### Entries
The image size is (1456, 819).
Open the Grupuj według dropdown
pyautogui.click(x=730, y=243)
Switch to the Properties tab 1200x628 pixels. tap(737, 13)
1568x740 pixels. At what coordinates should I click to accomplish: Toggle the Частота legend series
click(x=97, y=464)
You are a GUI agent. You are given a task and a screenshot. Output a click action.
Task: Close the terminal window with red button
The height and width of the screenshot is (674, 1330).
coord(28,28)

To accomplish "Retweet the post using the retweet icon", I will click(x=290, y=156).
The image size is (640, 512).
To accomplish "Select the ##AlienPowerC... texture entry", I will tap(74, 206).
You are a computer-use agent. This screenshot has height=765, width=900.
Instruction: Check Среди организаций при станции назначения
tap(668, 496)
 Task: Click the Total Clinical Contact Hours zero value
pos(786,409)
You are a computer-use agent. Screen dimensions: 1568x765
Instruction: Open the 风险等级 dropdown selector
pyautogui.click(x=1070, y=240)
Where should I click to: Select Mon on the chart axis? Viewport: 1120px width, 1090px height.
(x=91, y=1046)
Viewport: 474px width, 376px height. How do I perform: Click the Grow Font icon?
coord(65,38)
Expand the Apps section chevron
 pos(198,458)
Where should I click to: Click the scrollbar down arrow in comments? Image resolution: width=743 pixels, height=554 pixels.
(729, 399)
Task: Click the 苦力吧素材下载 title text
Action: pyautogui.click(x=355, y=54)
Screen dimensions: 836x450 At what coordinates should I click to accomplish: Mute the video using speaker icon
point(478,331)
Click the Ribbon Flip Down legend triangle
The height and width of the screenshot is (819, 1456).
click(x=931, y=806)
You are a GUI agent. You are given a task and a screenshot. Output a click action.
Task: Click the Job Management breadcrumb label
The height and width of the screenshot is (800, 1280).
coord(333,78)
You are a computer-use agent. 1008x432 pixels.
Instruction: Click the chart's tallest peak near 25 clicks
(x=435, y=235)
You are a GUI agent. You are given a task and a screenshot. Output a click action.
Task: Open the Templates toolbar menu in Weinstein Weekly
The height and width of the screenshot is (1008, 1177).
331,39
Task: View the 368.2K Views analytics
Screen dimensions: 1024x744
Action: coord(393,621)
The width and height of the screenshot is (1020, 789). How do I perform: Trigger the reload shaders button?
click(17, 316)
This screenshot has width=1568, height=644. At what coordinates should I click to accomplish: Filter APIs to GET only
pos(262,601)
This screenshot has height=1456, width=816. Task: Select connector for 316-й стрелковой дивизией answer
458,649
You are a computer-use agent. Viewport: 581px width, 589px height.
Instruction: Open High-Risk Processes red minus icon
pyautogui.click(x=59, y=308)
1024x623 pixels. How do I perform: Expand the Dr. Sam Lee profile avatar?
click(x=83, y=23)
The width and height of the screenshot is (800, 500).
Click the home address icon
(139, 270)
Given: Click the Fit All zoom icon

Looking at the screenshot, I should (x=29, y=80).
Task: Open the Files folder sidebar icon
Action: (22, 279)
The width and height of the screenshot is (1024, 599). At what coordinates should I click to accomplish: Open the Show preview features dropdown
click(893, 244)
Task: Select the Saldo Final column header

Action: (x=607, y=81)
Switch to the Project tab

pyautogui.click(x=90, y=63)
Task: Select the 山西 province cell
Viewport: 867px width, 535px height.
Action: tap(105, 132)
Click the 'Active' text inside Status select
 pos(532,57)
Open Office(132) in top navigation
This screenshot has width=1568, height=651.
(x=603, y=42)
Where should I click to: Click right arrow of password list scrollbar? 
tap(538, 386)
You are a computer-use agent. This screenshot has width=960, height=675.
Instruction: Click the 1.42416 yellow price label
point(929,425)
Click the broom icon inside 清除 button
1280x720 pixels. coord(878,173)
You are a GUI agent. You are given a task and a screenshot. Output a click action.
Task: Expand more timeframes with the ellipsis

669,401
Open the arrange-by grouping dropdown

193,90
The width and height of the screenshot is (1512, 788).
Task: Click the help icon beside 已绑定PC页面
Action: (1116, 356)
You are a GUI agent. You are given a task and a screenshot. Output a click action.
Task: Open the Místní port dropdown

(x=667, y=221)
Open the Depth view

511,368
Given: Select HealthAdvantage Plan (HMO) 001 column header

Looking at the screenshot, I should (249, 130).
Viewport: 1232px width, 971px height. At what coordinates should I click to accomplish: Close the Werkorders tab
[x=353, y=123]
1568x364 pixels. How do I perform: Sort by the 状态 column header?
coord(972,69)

### Your instructions
Rewrite the rows above as a numbered list, from the line containing "Where should I click to: Select" through the line containing "Action: pyautogui.click(x=355, y=54)", with both of those lines included and any blank lines omitted.

### The solution
1. Where should I click to: Select Mon on the chart axis? Viewport: 1120px width, 1090px height.
2. (x=91, y=1046)
3. Viewport: 474px width, 376px height. How do I perform: Click the Grow Font icon?
4. coord(65,38)
5. Expand the Apps section chevron
6.  pos(198,458)
7. Where should I click to: Click the scrollbar down arrow in comments? Image resolution: width=743 pixels, height=554 pixels.
8. (729, 399)
9. Task: Click the 苦力吧素材下载 title text
10. Action: pyautogui.click(x=355, y=54)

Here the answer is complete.